Sunday, July 22, 2012

The Middle East Media Sampler 7/22/2012: New York Times Blind Hate Of Israel

From DG:
1) It's 12:30 AM do you know where your opinions are?

Nearly 30 years ago, Anthony Lewis wrote a column for the New York Times about a study performed by former deputy mayor of Jerusalem, Meron Benvenisti. The title of the column, taken from Benvensti, was Five Minutes to Midnight.
The Begin Government aims to have 100,000 settlers in the West Bank as soon as possible. That figure would be, it says, a ''critical mass'' - so large a number that no Israeli government thereafter could agree to withdraw from the territory. 
That is why the facts brought out by the study are so urgent. For the United States, they point to the early end of what has long been the premise of American diplomacy there: an exchange of territory for true peace. For Israel, they point toward an annexation that will change the very nature of the Jewish state, incorporating within it a large, subservient and resentful Arab population. 
But it is the Arab leaders who need most of all to understand the meaning of the Benvenisti study. They have maneuvered for years, avoiding negotiation. But unless they move now - unless they accept the fact of Israel and talk about ways to secure the rights of Palestinians in accommodation with that fact - there will be nothing left to negotiate.
In late 1995 the Los Angeles Times reported:
In the last seven weeks Israel has handed over six West Bank towns and more than 400 villages to the Palestinian Authority. The authority now controls about 90% of the West Bank's more than 1 million Arabs, and about one-third of the land in the Delaware-size territory.
Despite Israelis living in Judea and Samaria apparently reaching "critical mass," Israel ceded enough territory to give the Palestinians the opportunity to govern themselves nearly twenty years ago. Did Lewis foresee that Israel would end up complying with what he claimed was necessary and still not have peace or the acceptance of the Arab world?

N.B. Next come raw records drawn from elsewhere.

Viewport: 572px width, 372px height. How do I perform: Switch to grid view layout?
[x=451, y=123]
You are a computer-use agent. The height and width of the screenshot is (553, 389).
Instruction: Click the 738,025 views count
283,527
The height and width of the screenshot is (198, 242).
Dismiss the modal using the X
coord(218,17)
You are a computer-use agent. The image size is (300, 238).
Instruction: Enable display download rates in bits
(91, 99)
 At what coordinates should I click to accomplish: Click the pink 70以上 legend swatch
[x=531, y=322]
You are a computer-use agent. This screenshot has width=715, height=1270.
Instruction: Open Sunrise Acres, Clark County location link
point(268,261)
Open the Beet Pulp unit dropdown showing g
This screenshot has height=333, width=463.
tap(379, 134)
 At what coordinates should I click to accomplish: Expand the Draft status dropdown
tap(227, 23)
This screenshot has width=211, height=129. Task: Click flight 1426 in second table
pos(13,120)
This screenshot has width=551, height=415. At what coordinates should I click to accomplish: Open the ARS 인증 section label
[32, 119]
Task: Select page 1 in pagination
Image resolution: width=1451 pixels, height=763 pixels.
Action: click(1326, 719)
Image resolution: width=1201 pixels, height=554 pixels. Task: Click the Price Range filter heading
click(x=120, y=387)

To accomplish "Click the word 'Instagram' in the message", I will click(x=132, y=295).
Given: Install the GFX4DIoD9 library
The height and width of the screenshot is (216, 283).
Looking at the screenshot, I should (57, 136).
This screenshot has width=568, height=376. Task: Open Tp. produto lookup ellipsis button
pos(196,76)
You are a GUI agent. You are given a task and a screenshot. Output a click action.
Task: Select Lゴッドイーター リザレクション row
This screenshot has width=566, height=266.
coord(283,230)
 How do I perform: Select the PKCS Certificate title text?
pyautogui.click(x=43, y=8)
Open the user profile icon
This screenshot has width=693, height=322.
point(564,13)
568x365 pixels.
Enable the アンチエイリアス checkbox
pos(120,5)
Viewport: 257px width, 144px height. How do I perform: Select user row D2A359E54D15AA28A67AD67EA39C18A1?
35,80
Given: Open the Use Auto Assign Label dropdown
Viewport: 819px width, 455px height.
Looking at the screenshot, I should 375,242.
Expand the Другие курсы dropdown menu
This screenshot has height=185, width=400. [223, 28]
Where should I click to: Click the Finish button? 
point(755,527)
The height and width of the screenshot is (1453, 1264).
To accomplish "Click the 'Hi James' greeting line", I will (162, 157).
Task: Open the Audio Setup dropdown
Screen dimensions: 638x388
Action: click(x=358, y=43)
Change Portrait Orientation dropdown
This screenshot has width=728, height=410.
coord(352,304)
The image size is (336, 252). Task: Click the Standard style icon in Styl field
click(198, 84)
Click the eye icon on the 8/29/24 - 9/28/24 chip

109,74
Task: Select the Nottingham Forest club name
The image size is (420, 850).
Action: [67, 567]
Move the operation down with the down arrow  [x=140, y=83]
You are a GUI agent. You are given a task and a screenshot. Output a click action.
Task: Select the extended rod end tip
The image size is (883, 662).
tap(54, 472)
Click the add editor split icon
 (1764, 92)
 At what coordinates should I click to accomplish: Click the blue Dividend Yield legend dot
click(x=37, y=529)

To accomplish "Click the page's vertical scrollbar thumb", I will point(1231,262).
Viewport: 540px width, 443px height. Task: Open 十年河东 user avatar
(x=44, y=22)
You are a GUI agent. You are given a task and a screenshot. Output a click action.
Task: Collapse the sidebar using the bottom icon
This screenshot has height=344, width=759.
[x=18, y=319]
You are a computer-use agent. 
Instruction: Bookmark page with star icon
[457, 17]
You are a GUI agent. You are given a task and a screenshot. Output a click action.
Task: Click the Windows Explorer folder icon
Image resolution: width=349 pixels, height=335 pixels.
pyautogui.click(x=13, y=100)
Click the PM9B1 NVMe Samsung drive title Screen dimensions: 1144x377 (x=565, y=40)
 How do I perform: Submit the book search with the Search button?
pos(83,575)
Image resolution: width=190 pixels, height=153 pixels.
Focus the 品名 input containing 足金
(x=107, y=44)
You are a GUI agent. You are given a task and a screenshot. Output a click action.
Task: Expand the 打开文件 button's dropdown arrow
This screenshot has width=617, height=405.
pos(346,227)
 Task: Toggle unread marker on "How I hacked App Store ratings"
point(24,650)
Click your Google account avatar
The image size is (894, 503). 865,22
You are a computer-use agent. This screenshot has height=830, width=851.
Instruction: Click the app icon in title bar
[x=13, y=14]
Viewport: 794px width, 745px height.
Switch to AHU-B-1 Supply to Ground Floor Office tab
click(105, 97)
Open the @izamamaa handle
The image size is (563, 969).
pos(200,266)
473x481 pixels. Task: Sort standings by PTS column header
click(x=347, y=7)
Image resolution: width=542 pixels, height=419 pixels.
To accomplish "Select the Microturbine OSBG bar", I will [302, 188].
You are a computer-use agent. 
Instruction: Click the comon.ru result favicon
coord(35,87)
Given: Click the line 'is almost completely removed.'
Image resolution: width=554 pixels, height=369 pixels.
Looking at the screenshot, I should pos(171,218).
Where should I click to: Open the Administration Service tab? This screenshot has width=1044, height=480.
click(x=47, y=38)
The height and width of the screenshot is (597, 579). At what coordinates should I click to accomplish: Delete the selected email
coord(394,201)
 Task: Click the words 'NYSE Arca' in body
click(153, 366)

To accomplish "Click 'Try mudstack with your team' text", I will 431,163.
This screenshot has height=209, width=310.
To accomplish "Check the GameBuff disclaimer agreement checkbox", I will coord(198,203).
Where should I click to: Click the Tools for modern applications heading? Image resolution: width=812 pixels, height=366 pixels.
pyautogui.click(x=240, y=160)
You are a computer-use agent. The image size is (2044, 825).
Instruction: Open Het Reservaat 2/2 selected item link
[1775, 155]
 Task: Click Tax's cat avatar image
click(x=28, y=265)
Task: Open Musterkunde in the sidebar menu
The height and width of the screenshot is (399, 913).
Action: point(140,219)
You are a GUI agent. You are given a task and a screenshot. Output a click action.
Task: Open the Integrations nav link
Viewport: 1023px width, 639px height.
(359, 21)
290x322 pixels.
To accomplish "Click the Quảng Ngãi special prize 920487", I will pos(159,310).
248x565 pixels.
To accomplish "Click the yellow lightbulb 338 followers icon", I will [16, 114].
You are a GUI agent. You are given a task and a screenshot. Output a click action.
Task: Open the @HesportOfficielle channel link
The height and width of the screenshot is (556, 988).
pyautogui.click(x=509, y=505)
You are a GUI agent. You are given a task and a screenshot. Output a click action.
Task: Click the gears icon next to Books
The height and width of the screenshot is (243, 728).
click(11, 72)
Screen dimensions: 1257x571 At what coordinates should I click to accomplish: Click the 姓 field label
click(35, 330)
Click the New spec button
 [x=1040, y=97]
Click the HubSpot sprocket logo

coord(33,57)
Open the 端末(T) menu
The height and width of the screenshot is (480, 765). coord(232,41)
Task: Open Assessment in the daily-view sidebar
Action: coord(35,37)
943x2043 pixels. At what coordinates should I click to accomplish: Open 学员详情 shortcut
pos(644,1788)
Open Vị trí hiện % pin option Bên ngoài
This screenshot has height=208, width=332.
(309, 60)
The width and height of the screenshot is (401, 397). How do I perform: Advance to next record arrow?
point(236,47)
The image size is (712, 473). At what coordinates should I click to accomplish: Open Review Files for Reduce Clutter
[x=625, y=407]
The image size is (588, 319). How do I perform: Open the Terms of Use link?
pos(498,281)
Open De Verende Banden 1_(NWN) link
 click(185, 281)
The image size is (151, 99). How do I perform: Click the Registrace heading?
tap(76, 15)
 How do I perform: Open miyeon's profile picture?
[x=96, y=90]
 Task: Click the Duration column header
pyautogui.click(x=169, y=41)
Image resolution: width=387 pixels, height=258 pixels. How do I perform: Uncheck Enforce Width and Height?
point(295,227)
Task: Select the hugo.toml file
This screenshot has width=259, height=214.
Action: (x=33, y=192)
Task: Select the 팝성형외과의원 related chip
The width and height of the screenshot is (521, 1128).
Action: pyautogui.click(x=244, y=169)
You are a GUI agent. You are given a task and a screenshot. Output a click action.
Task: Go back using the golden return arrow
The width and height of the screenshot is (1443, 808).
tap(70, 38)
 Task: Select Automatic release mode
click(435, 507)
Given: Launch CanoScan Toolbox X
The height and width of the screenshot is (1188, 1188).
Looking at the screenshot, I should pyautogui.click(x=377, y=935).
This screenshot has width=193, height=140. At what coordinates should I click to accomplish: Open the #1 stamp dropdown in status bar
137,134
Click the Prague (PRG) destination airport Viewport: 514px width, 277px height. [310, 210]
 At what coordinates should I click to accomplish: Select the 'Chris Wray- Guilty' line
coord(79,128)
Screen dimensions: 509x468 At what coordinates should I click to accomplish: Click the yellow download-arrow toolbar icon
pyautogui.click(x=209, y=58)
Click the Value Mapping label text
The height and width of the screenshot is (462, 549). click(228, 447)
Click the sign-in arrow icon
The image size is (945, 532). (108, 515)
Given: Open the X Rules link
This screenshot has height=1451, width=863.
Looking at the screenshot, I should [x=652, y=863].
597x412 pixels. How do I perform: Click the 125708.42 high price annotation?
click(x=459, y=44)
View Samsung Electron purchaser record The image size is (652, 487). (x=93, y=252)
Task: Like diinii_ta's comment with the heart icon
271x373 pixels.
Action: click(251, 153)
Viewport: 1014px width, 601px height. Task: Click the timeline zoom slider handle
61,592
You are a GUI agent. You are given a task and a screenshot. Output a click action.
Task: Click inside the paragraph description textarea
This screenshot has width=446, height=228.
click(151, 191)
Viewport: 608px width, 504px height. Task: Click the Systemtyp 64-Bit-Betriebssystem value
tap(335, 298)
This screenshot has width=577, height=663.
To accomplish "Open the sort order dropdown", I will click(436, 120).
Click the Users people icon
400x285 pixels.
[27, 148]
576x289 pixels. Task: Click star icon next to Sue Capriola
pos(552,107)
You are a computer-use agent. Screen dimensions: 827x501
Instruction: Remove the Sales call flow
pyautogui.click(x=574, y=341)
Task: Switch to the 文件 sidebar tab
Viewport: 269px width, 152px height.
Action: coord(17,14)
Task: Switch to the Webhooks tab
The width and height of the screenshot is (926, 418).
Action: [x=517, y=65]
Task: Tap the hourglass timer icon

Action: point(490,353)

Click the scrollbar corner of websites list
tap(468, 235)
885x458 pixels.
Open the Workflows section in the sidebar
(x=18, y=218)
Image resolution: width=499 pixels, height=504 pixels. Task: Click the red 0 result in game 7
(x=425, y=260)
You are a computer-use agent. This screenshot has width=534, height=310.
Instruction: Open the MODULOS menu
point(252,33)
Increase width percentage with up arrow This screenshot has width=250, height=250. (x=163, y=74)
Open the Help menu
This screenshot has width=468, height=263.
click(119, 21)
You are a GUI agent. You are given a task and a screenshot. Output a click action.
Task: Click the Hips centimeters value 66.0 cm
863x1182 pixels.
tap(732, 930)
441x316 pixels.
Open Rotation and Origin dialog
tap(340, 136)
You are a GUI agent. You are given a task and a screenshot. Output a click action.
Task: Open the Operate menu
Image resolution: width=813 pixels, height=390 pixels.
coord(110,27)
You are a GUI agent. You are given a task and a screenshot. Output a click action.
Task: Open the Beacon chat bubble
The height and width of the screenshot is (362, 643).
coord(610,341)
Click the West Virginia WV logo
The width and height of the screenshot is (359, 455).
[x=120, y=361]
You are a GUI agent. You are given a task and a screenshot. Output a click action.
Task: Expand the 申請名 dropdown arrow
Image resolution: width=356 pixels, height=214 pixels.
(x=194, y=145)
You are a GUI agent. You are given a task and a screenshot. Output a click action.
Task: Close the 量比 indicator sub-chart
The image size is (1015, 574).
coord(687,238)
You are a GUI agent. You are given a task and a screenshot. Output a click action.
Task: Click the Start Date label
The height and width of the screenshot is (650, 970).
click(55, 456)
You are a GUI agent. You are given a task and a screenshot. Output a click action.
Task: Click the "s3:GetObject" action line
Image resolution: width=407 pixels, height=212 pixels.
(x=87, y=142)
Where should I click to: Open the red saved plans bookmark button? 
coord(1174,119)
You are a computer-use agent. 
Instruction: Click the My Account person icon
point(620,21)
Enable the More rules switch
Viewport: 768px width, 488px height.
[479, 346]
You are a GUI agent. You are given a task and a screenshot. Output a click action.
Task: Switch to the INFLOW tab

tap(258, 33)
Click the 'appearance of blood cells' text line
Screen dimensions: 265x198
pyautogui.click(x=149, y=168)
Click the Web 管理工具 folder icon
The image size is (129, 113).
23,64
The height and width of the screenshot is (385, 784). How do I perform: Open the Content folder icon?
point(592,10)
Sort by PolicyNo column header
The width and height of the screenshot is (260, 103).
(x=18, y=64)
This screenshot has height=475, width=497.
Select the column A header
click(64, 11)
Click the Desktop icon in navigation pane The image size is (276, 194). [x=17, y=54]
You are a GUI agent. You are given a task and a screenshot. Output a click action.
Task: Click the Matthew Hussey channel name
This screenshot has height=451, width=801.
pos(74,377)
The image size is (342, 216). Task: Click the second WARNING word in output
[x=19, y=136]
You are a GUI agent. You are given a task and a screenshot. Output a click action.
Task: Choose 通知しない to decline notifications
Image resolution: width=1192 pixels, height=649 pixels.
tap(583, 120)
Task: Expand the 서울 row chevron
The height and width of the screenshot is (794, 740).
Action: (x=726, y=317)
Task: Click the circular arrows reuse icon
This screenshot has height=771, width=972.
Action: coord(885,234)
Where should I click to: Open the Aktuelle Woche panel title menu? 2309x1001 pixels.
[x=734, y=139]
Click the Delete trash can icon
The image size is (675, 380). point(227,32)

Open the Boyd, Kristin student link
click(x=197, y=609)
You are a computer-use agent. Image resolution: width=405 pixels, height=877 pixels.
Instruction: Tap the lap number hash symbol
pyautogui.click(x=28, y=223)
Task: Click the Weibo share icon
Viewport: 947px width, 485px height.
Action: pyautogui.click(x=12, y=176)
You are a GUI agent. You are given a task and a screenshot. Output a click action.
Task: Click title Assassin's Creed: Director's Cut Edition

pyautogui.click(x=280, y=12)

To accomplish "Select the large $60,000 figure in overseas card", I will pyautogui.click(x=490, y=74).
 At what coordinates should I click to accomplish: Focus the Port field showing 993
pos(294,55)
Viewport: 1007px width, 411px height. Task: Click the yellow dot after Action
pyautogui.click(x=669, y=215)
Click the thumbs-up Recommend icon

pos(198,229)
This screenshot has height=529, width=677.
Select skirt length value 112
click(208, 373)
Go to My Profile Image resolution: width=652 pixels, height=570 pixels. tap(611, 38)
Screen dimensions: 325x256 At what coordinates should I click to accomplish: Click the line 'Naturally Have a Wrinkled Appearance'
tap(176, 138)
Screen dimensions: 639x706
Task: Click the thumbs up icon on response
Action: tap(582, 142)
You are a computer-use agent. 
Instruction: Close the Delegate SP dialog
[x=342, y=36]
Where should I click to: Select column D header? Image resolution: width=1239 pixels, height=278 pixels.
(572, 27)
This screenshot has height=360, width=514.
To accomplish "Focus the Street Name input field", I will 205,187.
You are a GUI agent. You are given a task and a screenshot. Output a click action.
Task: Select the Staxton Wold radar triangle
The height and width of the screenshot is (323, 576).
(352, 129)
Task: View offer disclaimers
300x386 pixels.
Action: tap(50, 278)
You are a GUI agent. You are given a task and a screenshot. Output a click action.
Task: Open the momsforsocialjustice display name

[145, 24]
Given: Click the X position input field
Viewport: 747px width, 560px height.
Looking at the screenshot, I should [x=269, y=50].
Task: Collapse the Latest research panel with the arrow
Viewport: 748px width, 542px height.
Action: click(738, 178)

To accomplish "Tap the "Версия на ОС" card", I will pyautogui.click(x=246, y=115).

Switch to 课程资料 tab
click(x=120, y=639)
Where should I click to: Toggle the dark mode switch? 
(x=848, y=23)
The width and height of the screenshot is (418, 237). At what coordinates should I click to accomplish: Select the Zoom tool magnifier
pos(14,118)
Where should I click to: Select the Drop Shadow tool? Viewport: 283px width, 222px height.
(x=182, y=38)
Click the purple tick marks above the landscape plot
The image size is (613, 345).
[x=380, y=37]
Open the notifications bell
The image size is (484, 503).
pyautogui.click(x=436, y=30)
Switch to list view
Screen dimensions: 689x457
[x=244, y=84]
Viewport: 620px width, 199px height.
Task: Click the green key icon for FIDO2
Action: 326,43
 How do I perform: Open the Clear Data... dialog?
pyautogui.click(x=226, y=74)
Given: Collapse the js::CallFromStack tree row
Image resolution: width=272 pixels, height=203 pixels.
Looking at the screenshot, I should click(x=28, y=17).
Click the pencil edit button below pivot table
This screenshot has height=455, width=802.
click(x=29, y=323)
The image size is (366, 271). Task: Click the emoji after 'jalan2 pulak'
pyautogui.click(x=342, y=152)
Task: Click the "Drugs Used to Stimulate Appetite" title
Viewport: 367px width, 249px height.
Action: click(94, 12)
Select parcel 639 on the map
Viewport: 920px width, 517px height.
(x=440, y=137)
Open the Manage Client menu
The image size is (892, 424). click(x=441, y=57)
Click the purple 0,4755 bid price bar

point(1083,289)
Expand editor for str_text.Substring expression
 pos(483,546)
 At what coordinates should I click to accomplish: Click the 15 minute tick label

If 1982, was five minutes to midnight, what time is it now? In today's editorial, Israel's embattled democracy, the editors of the New York Times charge:
Mr. Netanyahu’s past dependence on hard-line parties has manifested itself in aggressive settlement building and resistance to serious peace talks with the Palestinians — who themselves have not shown enough commitment to a solution. Without Kadima’s moderating force, these trends will continue.
It's as if the years from 1993 to 2000 never existed. "Aggressive settlement building?" Even when Netanyahu stopped building two years ago Abbas didn't come to the table! And the Palestinians have shown NO commitment to a solution. A few weeks ago, Abbas refused to negotiate without Netanyahu because Netanyahu wouldn't release enough terrorists from jail! The editors of the New York Times couldn't have gotten this much wrong in their editorial unless they were trying. They are not ignorant. They hate Israel.

This blind hatred of Israel manifest by lamenting Israel's declining democracy and insufficient commitment to peace despite all the evidence to the contrary is par for the course at the New York Times. I'd write more but Israel Matzav has ably refuted the editorial point by point.

2) Alexander Cockburn

In the 1980's one of the most vicious anti-Israel columnists was Alexander Cockburn. Cockburn recently died and in its obituary of him, the New York Times related a scandal that forced Cockburn from the Village Voice:
At The Voice, Mr. Cockburn (pronounced COE-burn) wrote, with James Ridgeway, a political column and another, called Press Clips, in which he critiqued the news media, and often mocked what he saw as the ethical failings of journalists. 
But Mr. Cockburn, an often-fierce critic in the columns of Israeli policies in the Middle East, was dismissed from The Voice in 1984 after The Boston Phoenix reported that he had accepted a $10,000 grant from a group that its critics called pro-Arab — David Schneiderman, The Voice editor at the time, suggested that the grant created a conflict of interest. 
Mr. Cockburn said he had taken the money for a book project and had planned to return it.
Note that "critics" called the organization "pro-Arab." Google has preserved the Boston Phoenix article. The organization was called the Institute for Arab Studies. The principals of the apparently now defunct organization, who were found by the reporter, seemed to be pro-Palestinian if not more generally pro-Arab. The proper way to describe the Institute for Arab Studies is "a self-described pro-Arab" organization.

Michael Kinsley took his own look at the scandal - having been called out by Cockburn for a similar incident. Kinsley isn't so sure that in Cockburn's case it was a firing offense (he noted, for example, how Christopher Hitchens once got around a similar restriction at the Nation.) Kinsley had a brilliant summary of the scandal that's worth recalling:
Any would be corrupter of journalistic morals who spends $10,000 trying to bias Alexander Cockburn against Israel ought to be drummed out of the profession for rank incompetence. Why buy a cow when the milk is free?